━━━━━ Supplied material ━━━━━

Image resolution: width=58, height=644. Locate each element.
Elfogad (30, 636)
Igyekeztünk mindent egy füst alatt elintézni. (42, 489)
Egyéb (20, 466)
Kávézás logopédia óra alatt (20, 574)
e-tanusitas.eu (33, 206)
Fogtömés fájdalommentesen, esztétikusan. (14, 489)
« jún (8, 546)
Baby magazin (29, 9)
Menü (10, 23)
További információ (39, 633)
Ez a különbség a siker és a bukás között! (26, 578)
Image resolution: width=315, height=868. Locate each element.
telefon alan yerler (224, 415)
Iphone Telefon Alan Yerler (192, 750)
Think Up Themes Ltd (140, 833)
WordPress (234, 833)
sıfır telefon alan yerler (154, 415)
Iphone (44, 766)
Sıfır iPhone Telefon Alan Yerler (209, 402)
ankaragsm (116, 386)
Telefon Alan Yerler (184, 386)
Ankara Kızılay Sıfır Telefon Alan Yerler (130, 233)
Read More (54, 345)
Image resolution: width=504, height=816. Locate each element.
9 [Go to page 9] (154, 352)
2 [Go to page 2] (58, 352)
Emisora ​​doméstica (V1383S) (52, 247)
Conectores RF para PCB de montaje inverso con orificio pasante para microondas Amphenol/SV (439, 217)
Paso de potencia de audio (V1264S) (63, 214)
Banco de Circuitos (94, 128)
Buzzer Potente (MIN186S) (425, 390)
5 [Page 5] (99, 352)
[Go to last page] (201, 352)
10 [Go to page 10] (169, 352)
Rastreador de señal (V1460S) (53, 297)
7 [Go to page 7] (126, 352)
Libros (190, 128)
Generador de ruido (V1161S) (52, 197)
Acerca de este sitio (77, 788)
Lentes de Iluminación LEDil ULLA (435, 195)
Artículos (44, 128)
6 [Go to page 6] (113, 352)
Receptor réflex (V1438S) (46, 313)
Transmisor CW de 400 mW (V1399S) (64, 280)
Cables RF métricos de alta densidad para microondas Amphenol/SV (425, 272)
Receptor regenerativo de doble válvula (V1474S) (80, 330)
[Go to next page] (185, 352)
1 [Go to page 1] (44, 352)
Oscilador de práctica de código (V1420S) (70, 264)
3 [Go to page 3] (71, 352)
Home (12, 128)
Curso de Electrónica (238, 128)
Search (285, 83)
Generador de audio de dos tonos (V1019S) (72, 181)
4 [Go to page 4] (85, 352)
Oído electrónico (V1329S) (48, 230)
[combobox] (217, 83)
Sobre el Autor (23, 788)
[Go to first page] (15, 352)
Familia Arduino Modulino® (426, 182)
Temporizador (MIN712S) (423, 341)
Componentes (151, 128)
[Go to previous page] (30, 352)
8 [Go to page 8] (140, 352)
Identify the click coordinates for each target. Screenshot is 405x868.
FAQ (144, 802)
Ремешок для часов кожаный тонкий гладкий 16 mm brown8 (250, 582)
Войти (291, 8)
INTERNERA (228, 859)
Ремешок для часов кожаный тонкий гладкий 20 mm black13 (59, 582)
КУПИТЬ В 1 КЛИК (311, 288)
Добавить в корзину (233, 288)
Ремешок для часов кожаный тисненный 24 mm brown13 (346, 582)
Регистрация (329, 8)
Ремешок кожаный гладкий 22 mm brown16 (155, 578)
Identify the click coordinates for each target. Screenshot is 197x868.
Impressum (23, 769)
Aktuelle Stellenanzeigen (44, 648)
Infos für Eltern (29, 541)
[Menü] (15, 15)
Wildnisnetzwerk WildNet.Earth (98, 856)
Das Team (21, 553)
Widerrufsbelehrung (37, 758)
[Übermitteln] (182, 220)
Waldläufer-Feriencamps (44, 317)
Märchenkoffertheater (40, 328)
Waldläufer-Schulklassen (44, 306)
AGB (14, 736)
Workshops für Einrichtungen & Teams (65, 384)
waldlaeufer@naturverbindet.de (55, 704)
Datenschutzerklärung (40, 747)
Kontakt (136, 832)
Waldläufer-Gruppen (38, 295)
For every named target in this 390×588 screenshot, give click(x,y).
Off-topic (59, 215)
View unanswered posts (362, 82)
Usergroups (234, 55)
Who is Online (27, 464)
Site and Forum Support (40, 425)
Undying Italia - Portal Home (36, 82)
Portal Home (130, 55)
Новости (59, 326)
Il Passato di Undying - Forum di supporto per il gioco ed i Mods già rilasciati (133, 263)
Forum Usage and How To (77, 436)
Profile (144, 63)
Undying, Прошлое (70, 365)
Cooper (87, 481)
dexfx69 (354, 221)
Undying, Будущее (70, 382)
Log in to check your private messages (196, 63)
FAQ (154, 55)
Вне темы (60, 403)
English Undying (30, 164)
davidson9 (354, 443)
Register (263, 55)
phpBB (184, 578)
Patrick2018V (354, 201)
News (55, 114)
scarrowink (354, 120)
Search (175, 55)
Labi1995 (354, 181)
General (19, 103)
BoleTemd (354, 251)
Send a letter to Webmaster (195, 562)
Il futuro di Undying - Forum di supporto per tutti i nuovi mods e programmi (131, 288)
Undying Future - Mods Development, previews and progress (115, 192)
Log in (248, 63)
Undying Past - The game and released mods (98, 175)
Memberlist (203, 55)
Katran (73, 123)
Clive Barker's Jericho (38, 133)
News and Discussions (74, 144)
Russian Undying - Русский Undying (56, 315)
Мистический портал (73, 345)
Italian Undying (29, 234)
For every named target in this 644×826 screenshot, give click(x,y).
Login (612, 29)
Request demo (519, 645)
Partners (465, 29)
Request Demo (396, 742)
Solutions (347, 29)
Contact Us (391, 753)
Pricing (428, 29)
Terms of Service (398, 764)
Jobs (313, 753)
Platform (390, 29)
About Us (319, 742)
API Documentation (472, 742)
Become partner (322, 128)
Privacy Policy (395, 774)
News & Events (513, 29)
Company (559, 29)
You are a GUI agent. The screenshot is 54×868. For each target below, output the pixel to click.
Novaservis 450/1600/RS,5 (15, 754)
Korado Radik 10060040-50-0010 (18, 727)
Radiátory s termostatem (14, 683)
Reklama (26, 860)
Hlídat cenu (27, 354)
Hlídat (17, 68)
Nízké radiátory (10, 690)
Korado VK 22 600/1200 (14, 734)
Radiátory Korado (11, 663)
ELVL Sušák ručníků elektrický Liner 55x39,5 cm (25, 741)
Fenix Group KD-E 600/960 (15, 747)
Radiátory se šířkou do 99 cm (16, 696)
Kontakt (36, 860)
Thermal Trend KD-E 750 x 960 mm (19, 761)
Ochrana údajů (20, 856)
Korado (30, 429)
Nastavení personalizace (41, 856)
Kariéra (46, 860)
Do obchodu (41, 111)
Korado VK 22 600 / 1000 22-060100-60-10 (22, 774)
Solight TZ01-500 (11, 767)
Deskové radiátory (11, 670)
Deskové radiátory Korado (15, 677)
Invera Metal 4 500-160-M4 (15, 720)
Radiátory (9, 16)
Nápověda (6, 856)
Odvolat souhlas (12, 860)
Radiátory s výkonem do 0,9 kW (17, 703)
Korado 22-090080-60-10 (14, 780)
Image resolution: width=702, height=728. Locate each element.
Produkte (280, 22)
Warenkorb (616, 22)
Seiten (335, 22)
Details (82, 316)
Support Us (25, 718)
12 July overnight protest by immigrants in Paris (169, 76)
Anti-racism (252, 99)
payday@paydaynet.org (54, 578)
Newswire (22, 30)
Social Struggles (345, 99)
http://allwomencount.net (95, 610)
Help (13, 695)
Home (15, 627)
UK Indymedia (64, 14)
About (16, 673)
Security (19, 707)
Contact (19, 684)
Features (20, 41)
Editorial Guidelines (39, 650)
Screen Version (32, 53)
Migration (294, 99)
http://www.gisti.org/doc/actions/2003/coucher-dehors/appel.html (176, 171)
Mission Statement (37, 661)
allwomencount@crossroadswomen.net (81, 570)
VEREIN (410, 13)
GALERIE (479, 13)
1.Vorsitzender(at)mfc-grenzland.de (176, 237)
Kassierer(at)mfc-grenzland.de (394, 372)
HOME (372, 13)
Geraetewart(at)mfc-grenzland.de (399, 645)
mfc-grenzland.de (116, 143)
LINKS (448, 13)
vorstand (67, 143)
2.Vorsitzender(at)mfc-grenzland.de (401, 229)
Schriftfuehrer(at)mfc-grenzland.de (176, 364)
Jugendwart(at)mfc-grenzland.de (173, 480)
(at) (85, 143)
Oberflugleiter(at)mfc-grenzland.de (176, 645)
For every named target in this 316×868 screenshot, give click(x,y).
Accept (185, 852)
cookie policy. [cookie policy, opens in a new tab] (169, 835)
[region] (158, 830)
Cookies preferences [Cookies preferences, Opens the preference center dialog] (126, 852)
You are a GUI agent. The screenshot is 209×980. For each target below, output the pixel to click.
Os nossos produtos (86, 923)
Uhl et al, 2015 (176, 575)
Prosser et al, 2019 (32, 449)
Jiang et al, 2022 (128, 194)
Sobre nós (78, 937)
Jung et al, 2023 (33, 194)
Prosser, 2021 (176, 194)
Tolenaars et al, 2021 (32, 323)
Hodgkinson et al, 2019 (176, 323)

━━━━━

Retype the lines of the records starting at the one containing "Think Up Themes Ltd (140, 833)" and ending at the one containing "[Go to last page] (201, 352)", both included.

Think Up Themes Ltd (140, 833)
WordPress (234, 833)
sıfır telefon alan yerler (154, 415)
Iphone (44, 766)
Sıfır iPhone Telefon Alan Yerler (209, 402)
ankaragsm (116, 386)
Telefon Alan Yerler (184, 386)
Ankara Kızılay Sıfır Telefon Alan Yerler (130, 233)
Read More (54, 345)
Image resolution: width=504, height=816. Locate each element.
9 [Go to page 9] (154, 352)
2 [Go to page 2] (58, 352)
Emisora ​​doméstica (V1383S) (52, 247)
Conectores RF para PCB de montaje inverso con orificio pasante para microondas Amphenol/SV (439, 217)
Paso de potencia de audio (V1264S) (63, 214)
Banco de Circuitos (94, 128)
Buzzer Potente (MIN186S) (425, 390)
5 [Page 5] (99, 352)
[Go to last page] (201, 352)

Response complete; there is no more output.